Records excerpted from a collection
=-=-=-=-=

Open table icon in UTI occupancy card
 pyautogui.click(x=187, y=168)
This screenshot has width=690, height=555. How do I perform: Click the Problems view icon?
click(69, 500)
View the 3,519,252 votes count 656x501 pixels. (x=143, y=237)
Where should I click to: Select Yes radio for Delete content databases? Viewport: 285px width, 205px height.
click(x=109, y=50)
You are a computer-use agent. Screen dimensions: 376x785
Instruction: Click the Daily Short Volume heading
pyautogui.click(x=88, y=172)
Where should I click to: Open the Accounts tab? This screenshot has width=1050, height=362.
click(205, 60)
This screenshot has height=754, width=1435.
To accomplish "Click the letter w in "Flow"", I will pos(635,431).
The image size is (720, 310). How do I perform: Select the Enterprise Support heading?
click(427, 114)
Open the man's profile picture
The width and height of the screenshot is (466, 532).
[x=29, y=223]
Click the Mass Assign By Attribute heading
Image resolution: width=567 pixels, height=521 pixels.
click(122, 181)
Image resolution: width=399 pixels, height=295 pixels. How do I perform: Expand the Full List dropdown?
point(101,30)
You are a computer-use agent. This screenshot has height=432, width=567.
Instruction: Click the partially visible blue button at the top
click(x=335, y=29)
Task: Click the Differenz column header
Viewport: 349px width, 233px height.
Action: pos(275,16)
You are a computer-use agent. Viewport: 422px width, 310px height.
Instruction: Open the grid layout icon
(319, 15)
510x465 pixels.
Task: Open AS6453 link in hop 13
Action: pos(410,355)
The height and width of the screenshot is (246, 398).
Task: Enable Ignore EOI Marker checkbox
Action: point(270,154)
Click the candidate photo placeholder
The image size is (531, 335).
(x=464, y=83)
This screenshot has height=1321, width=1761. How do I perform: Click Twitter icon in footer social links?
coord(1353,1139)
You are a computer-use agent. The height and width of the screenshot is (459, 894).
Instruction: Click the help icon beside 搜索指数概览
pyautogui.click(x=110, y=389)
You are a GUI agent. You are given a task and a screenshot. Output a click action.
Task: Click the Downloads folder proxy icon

=-=-=-=-=

* _What you have to do_
Among the lines above, count those containing the string "agent"; please give the count alone.

* _Written answer_
5